Mike: Sorry - but you're taking a hypothetical example of technological determinism far too seriously and optimistically.

1. The government will force exceptions to the "panopticon" exactly where you think it would do the most good.

2. Exposure of government abuses of power doesn't usually result in amends being made or even their behavior changing, as long as discrimination is not involved and there is some over-riding "national interest" involved (e.g. security, drug war).

For point 1 - expect the government to require digital camera makers (all kinds) to build in a "remote cut-off" feature, so that cameras can be disabled in "sensitive" areas.

Who will get to decide what is sensitive? Just about anyone who has any claim to a "security" role - and that will INCLUDE the police when making an arrest. The police will be making their own recording of the arrest, so there's no need for YOU to interfere - in fact it'll be illegal interference if you do.

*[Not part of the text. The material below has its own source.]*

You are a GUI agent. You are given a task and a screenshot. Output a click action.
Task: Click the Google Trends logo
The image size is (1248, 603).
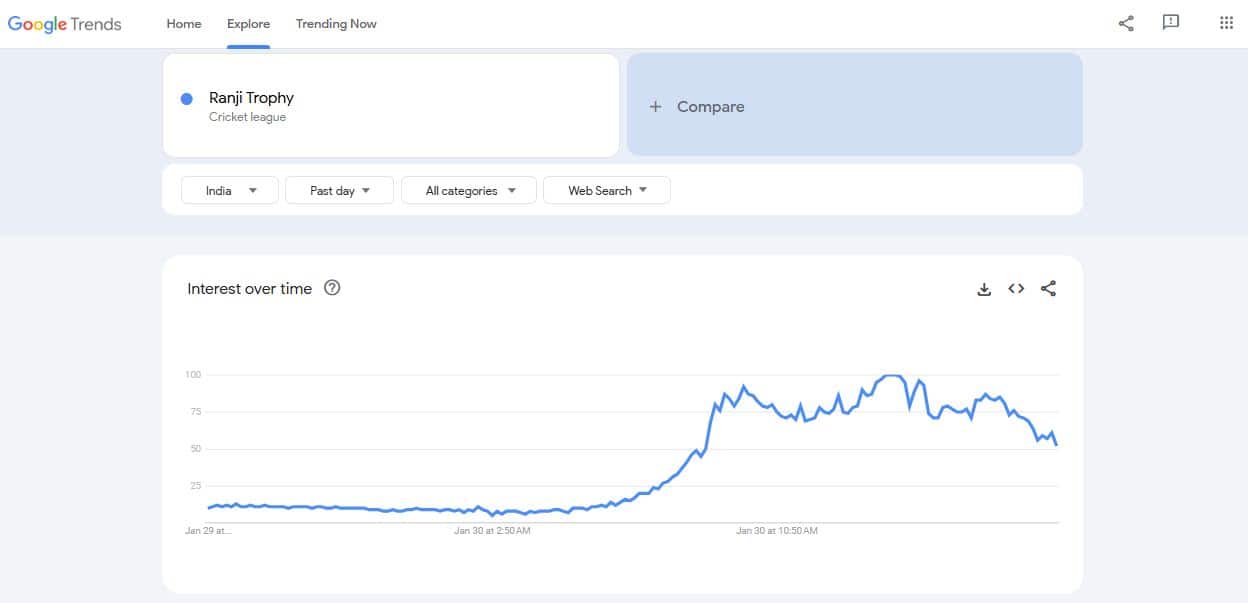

This technology will also be used to limit imaging of politicians to photo-ops. You'll know a politician is around when the red LED lights up on your camera to indicate that a "sensitive zone" has just moved in on you.

Just as we no longer have truly free speech and freedom of association when it might embarrass government officials (unless you consider "free speech zones" anything other than Orwellian double-speak), we will find "imaging" is not a right, when it comes to anything the government doesn't want imaged.

Point 2 - Consider how stringently the well documented FBI and Air Force failures around 911 have been dealt with. Oops, no one was fired or demoted? Except those whose warnings were ignored, and foolishly made a stink about it afterward - does that count?

Or consider the commonly observed and well publicized abuses, incompetence and corruption of the TSA. Why isn't the Panopticon already forcing changes in their methods? Is there something magical about massive imaging that will suddenly make it more effective? If so, how effective will the Panopticon be when that red LED goes on as you step into the airport? (See point 1.)